In the liturgy we encounter this concept in the introductory rite when we pray together the Confiteor. Not only do we publicly acknowledge our sinfulness but we express our sorrow, “for what we have done and what we have failed to do.” The second part, “what we have failed to do,” is the red flag that points to our sins of omission. We can sin not only by failing to keep God’s commandments but also by failing to do what is good.

In the Liturgy of the Word, especially in the Gospel accounts, there are numerous examples of Jesus’ acts of unconditional love for sinners. While relieving the pain and anguish of those suffering from illness or adversity, Jesus first forgave the person’s sins. Mercy was always tied closely to his loving care.

In the Prayer of the Faithful our petitions are presented to our loving Father, with an understanding that with God’s help, we are called to make these intentions a reality by our prayers and good works.

In the great Eucharistic Prayer of the Mass we give God thanks and praise. We ask God to send his Holy Spirit to change bread and wine into the Body and Blood of Christ and to sanctify us when we receive these sacred elements. This transformative action enables us to go out and be Christ to the world.
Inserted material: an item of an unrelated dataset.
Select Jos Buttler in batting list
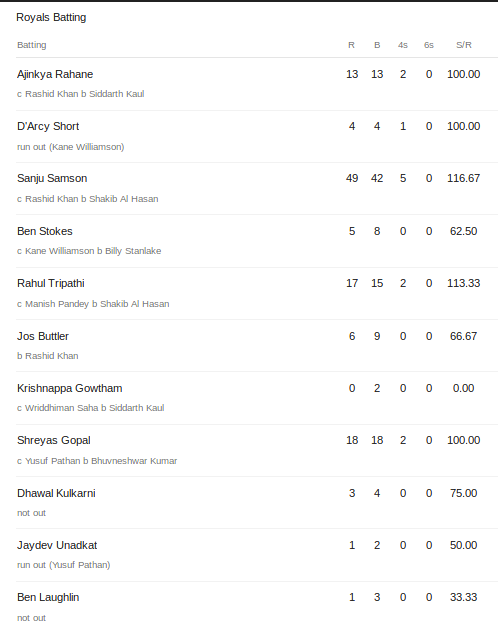 click(x=43, y=336)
One of the most poignant dismissals we hear before leaving Mass is “Go in peace, glorifying the Lord with your life.” Most especially in this Year of Mercy let us make a strong commitment to live in the manner of our calling by devoting ourselves to these spiritual and corporal works of mercy. “Be doers of the word and not hearers only” (James 1:22).

Dr. Judy Bullock is the director of the Archdiocese of Louisville’s Office of Worship.